** MATERIAL PROVIDED follows **

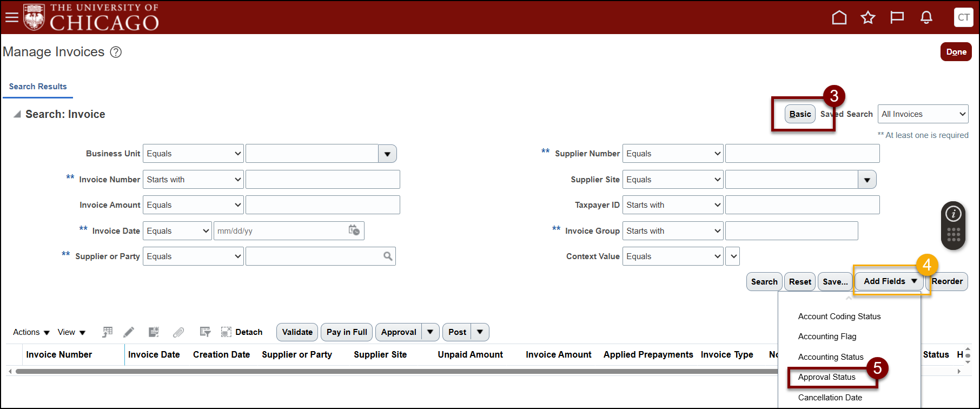Open Favorites star icon

pyautogui.click(x=868, y=18)
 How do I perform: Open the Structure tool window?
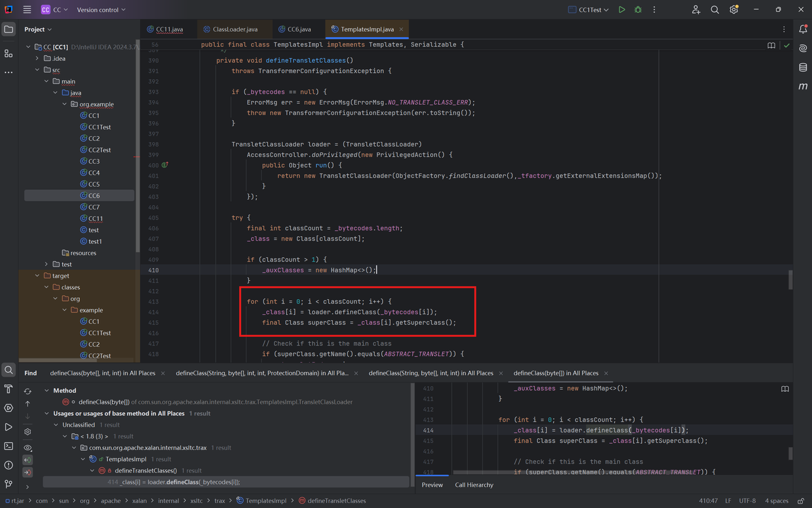[8, 53]
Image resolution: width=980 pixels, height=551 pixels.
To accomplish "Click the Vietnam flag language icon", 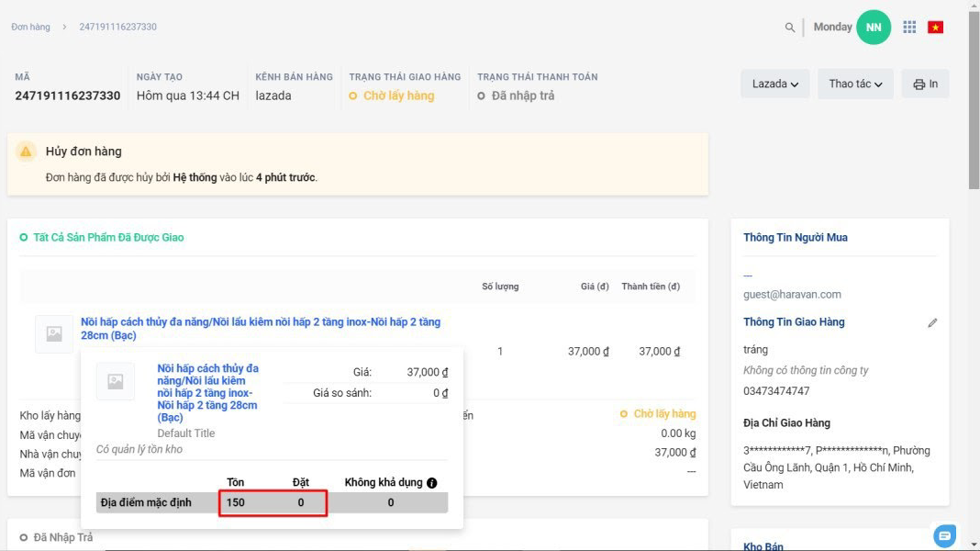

** End of MATERIAL PROVIDED **

Copy verbatim the span that opens at the line with "How do I perform: Open" and closes at the final line of the listing. Do not carry over any pictures.

 How do I perform: Open the Structure tool window?
[8, 53]
Image resolution: width=980 pixels, height=551 pixels.
To accomplish "Click the Vietnam flag language icon", 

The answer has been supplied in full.